## WORK REQUEST
Print the data below exactly, but only the lines from the one containing "Task: Open the File menu" down to the one containing "has width=1920, height=1080.", inclusive.
***** INPUT DATA *****
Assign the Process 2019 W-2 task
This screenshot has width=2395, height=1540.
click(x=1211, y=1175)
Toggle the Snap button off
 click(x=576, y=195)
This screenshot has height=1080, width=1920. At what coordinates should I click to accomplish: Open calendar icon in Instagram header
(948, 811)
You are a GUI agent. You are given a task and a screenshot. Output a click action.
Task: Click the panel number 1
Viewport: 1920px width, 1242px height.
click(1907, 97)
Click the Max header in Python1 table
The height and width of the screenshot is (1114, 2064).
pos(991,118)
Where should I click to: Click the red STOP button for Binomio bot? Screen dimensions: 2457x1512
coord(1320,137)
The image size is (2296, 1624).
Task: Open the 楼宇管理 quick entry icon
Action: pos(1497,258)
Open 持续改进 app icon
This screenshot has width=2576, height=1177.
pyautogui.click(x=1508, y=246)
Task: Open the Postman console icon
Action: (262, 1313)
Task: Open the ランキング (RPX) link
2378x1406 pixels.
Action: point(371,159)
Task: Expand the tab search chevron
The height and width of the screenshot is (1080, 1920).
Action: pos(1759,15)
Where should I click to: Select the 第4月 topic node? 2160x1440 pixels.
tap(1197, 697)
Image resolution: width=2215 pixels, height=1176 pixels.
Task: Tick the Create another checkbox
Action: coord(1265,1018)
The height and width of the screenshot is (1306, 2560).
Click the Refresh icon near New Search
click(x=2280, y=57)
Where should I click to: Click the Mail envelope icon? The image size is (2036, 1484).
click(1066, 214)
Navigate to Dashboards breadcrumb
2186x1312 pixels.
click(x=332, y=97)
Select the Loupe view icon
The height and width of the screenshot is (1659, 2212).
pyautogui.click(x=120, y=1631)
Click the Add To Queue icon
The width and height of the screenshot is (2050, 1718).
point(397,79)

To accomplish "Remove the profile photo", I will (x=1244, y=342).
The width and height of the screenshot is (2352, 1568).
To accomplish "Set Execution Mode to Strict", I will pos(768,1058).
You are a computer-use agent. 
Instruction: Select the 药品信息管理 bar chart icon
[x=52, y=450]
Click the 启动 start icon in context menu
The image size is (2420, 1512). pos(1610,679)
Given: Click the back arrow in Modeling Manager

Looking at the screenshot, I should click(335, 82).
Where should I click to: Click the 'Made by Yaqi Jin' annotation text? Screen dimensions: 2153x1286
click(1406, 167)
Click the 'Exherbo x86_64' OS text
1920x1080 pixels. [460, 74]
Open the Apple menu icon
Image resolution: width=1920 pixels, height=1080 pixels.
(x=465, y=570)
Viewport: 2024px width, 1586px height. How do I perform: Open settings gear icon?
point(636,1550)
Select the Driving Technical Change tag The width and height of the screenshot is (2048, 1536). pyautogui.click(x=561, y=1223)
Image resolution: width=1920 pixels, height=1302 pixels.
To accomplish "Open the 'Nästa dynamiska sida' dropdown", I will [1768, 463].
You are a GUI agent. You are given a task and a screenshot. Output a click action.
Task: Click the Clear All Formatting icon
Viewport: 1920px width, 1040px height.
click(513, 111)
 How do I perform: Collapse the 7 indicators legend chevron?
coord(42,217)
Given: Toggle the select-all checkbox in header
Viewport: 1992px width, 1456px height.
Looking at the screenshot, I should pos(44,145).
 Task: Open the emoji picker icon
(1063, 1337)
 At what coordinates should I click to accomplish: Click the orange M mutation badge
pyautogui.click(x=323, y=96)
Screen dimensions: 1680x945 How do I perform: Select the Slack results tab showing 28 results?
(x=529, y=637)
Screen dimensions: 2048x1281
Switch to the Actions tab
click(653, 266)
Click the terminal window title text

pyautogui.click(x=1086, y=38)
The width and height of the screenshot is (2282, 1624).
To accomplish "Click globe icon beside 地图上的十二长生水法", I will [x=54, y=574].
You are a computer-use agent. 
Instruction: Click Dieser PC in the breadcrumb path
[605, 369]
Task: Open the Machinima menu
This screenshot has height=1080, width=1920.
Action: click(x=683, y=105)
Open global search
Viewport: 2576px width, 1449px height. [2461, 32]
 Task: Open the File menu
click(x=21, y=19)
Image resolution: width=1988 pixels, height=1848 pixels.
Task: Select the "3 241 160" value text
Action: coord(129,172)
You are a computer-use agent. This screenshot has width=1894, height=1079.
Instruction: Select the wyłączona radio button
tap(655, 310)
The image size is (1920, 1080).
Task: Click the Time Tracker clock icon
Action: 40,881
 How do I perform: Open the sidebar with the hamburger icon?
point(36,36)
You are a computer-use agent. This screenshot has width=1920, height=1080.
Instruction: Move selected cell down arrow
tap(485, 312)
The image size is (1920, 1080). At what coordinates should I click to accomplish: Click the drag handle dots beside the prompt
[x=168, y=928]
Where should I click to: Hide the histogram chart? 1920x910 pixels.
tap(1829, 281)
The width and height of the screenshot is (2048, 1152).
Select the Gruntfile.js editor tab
*****
## WRITTEN RESPONSE
 Task: Open the File menu
click(x=21, y=19)
Image resolution: width=1988 pixels, height=1848 pixels.
Task: Select the "3 241 160" value text
Action: coord(129,172)
You are a computer-use agent. This screenshot has width=1894, height=1079.
Instruction: Select the wyłączona radio button
tap(655, 310)
The image size is (1920, 1080).
Task: Click the Time Tracker clock icon
Action: 40,881
 How do I perform: Open the sidebar with the hamburger icon?
point(36,36)
You are a computer-use agent. This screenshot has width=1920, height=1080.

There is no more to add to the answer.